__DESCRIPTION OF THE TASK__. At the line containing "This screenshot has width=776, height=310.", begin an exact copy, and continue through the last line of the entries below. Leave out any pictures.

__PROVIDED INFORMATION__.
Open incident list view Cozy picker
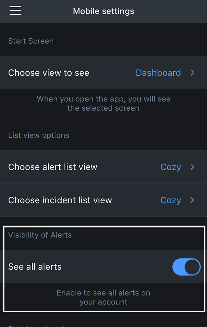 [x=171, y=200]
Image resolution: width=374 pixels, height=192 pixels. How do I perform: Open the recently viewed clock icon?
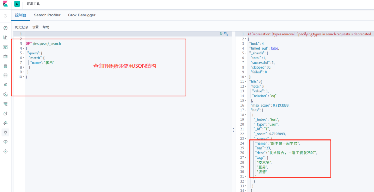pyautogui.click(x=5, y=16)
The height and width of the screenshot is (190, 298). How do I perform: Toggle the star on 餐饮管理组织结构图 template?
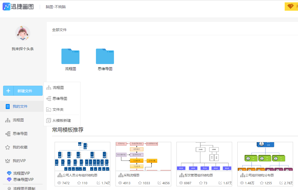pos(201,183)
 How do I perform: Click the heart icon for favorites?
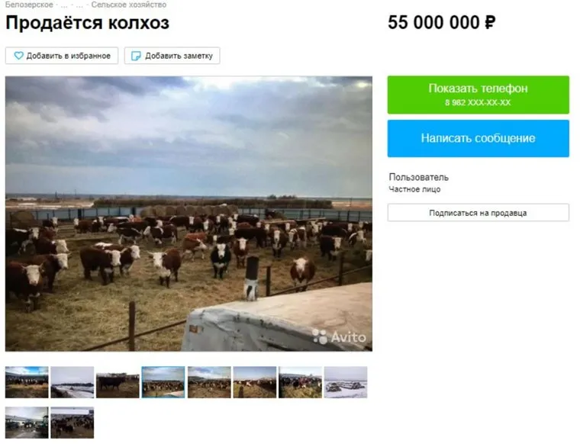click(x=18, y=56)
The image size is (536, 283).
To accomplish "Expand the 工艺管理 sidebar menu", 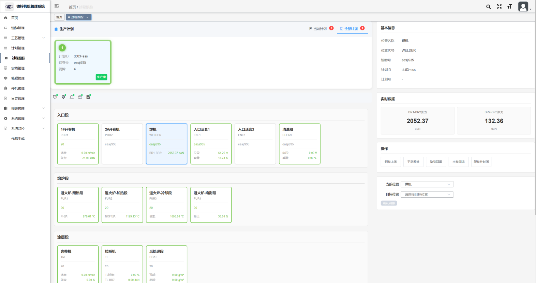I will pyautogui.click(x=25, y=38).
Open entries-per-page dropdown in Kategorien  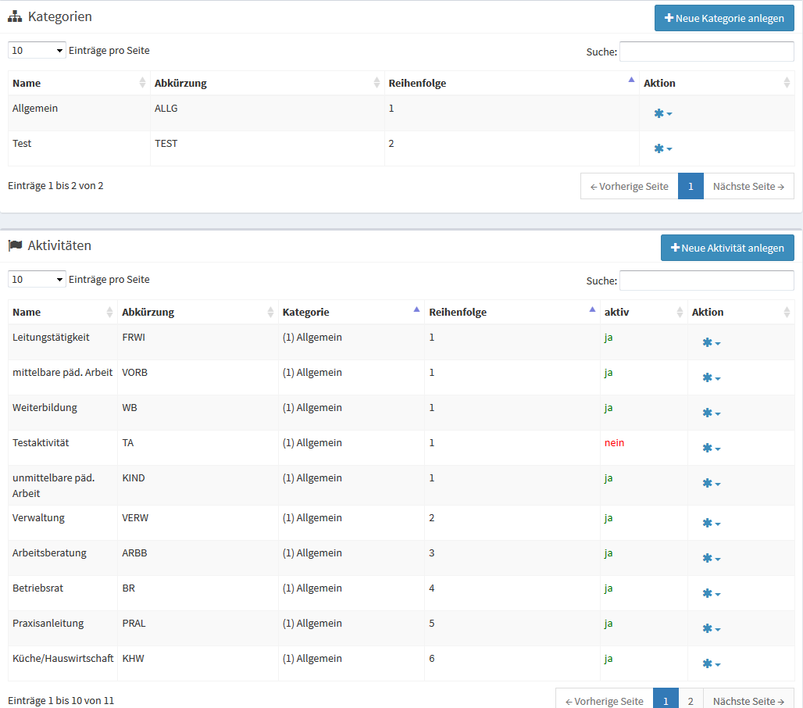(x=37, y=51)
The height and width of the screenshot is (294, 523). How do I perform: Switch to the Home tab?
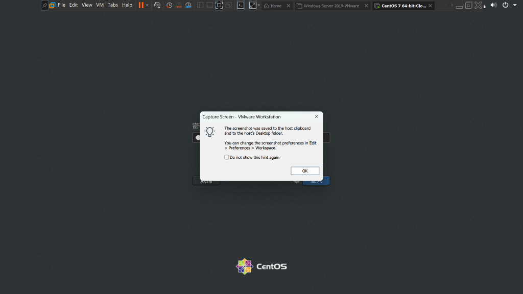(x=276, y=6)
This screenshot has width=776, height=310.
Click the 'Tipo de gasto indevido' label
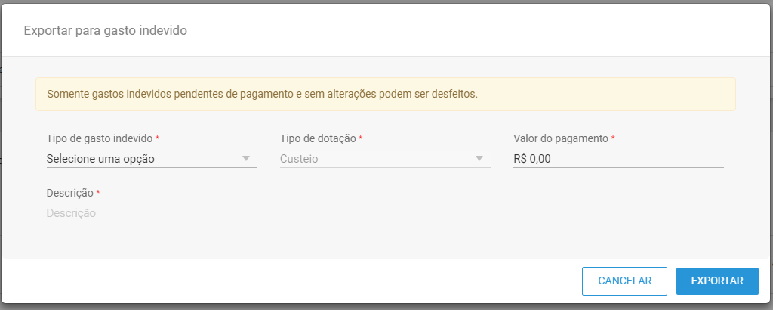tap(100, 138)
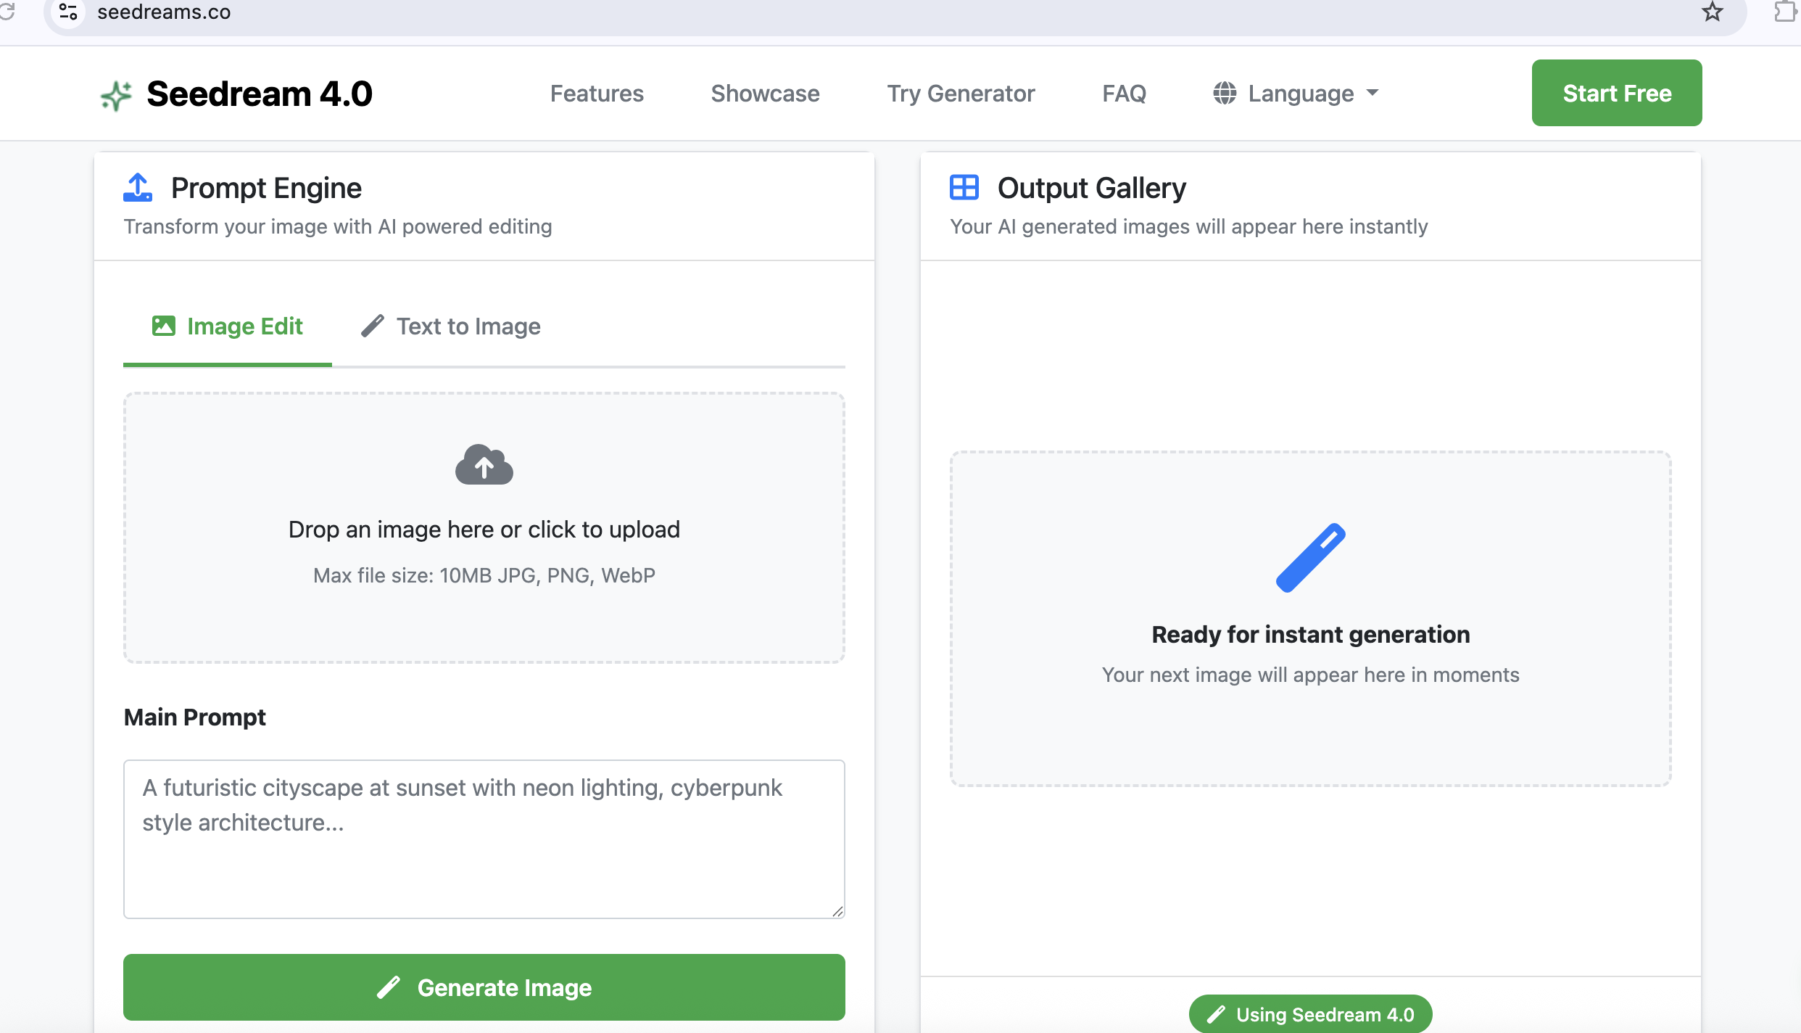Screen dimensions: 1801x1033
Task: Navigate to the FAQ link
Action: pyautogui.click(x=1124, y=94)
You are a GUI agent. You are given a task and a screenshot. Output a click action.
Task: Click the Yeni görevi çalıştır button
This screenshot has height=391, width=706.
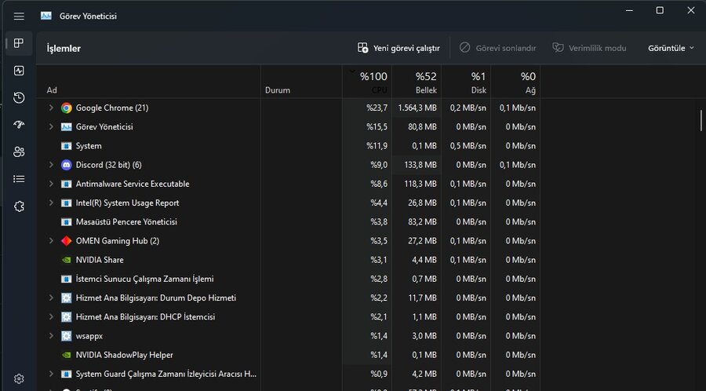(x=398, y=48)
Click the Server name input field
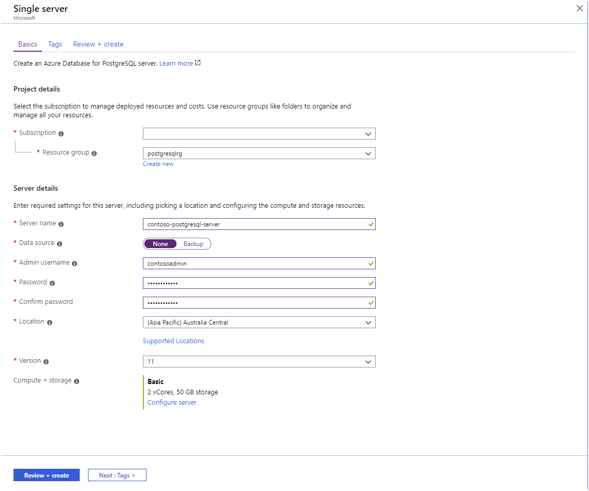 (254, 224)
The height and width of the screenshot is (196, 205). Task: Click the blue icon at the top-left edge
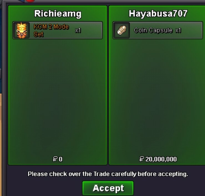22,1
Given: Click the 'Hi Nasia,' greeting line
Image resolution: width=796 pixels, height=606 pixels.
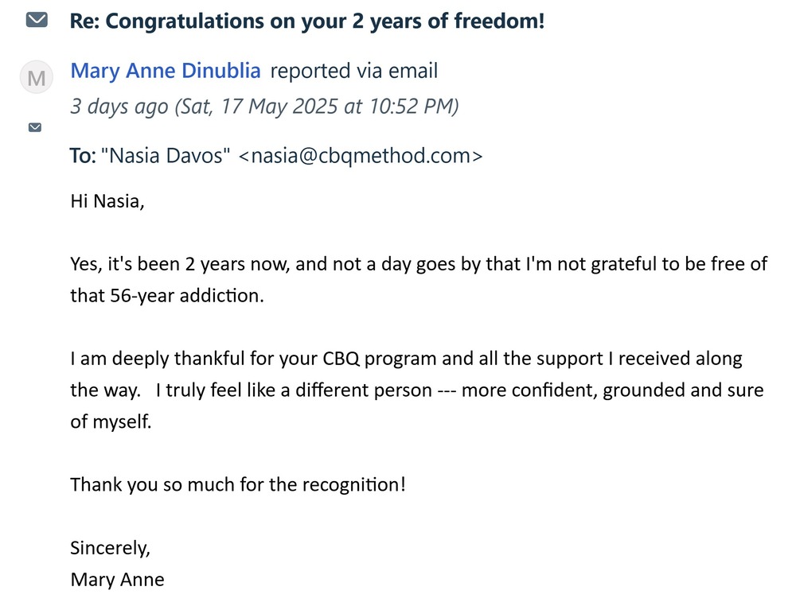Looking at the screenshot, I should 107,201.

__SOLUTION FOR THIS EXERCISE__.
This screenshot has width=776, height=310.
Click the 'Tipo de gasto indevido' label
tap(100, 138)
Screen dimensions: 1801x1033
Task: Navigate to the FAQ link
Action: pyautogui.click(x=1124, y=94)
You are a GUI agent. You are given a task and a screenshot. Output a click action.
Task: Click the Yeni görevi çalıştır button
This screenshot has height=391, width=706.
(x=398, y=48)
Click the Server name input field
 (254, 224)
The height and width of the screenshot is (196, 205). Task: Click the blue icon at the top-left edge
22,1
Given: Click the 'Hi Nasia,' greeting line
Image resolution: width=796 pixels, height=606 pixels.
Looking at the screenshot, I should 107,201.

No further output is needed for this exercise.